Here we are facing what feels like the loaded end of a double-barreled gun known as early voting for Super Tuesday's Tennessee primary in a year when the stakes have never been higher for choosing the right Democratic presidential nominee.

As Republican President Donald Trump careens off the rails and plunges our republic closer to an autocracy, Democrats have more than a handful of good candidates, all with good ideas and good hearts. The primary question is how to narrow the choices to exactly the right person to kick Trump out of the Oval Office.

Vermont Sen. Bernie Sanders, an Independent who has billed himself as a Democratic Socialist, is now the front-runner, while the expected front-runner, former Vice President Joe Biden, is losing steam, having come out of the first two contests of the year in Iowa and New Hampshire in fourth and fifth place, respectively.

If history is any guide, Sanders or former South Bend, Indiana, Mayor Pete Buttigieg might be the party's ultimate choice because, since 1972, no candidate from either party has placed below second in both Iowa and New Hampshire and still won the nomination. Buttigieg won Iowa, and Sanders came in second. In New Hampshire, it was the other around. Amy Klobuchar surged to make a strong third-place showing in New Hampshire.
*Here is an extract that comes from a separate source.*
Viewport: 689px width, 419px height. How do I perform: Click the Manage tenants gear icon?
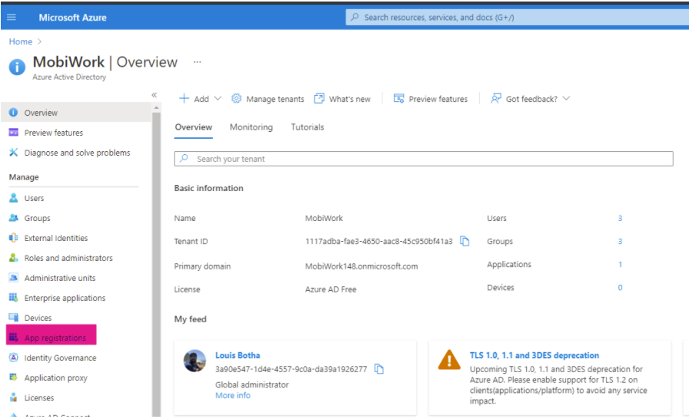point(237,99)
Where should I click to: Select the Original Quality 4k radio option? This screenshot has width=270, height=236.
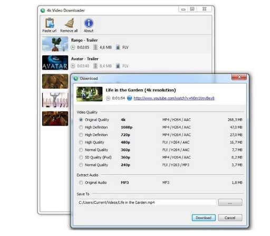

All this has Democrats' blood pressures rising. Stated more clearly, Bernie and Buttigieg have Democrats' blood pressures rising. Sanders, especially, is worrying many. We're no different.

(MORE: Sanders edges Buttigieg in New Hampshire, giving Democrats 2 front-runners)

While Sanders has passion and a penchant for bold ideas, many of which we like, the more he says "revolution," the more we see him as unelectable. And if he's unelectable in November because the vast swath of moderates in America stay away from the polls, well then, Trump will have another four years.

That simply cannot be allowed to happen. To ensure that we can dump Trump and address our increasing serious problems with climate, health care, wage gap, education and infrastructure, we need clear heads, not more bomb throwers.

That may be less elusive than the Sanders victory made it seem. Consider these New Hampshire primary numbers: Sanders won, but he barely edged out the more moderate Buttigieg and, overall, the primary moderates got more votes.

There also is what voters across the country tell Gallup they would support:

* 93% of voters now say that they would be willing to vote for a well-qualified woman, up from 33% in 1937.

* 96% say they could support a black candidate, up from 38% in 1958.

* 78% of voters say they would be willing to support a gay candidate, up from 29% in 1983. (Indeed, Buttigieg, 38, might face more resistance because he is young than because he is gay, as only 70% are willing to back a candidate under 40.)

Yet there is one kind of candidate for whom Americans are far less enthusiastic: Only 45% say that they would be willing to vote for a socialist. Sanders, 78, also faces another hurdle: Only 69% say they would consider a candidate over 70.

By the way, Biden and newcomer Mike Bloomberg are 77; Trump is 73 and Elizabeth Warren is 70.

(MORE: Bloomberg rallies Chattanooga: 'Trump is afraid of me.')

This brings us back to Super Tuesday's early voting - which began in Tennessee on Wednesday and continues through Feb. 25 before the March 3 election date.

We've watched these numbers, watched these candidates, watched their ads and watched their debates.

Here are the takeaways:

* Bloomberg's ads - along with the possibility that he expands Democrats' safety net with another strong candidate - are seductive, but ...

What other skeletons - like the audiotape about search and frisk - lurk in his closet? If his future apologies are as unsatisfying as the one he offered for this, he may not really bring much to the table beyond Wall Street glitter. Meanwhile, he pushes other deep-bench candidates off the cliff.

* Biden may surprise us and still have it in him to overcome the lows of an early campaign, but ...

He has now run for president three times and never won a primary. Or come in second. Or third. It is entirely possible that his best days are behind him.

* Buttigieg, on the other hand, has the heart of Joe Biden and twice the glib reasoning, but ...

He has too little experience, still. Unlike Biden, Buttigieg's best days are ahead of him. Come back in four years, Pete.

(MORE: Democrats seek path through diverse states after Iowa, New Hampshire)

* Warren, like a more good-natured Sanders, doth lecture and bomb-throw too much.

That leaves surging Amy Klobuchar, who has heart, experience and a passion for uniting - and leading - leaders. She's passed plenty of legislation. And, in her words, she has the "grit" of a heartland doer to keep seeking opportunities to help ordinary Americans make a better America.

Her best days increasingly seem to be right here, right now.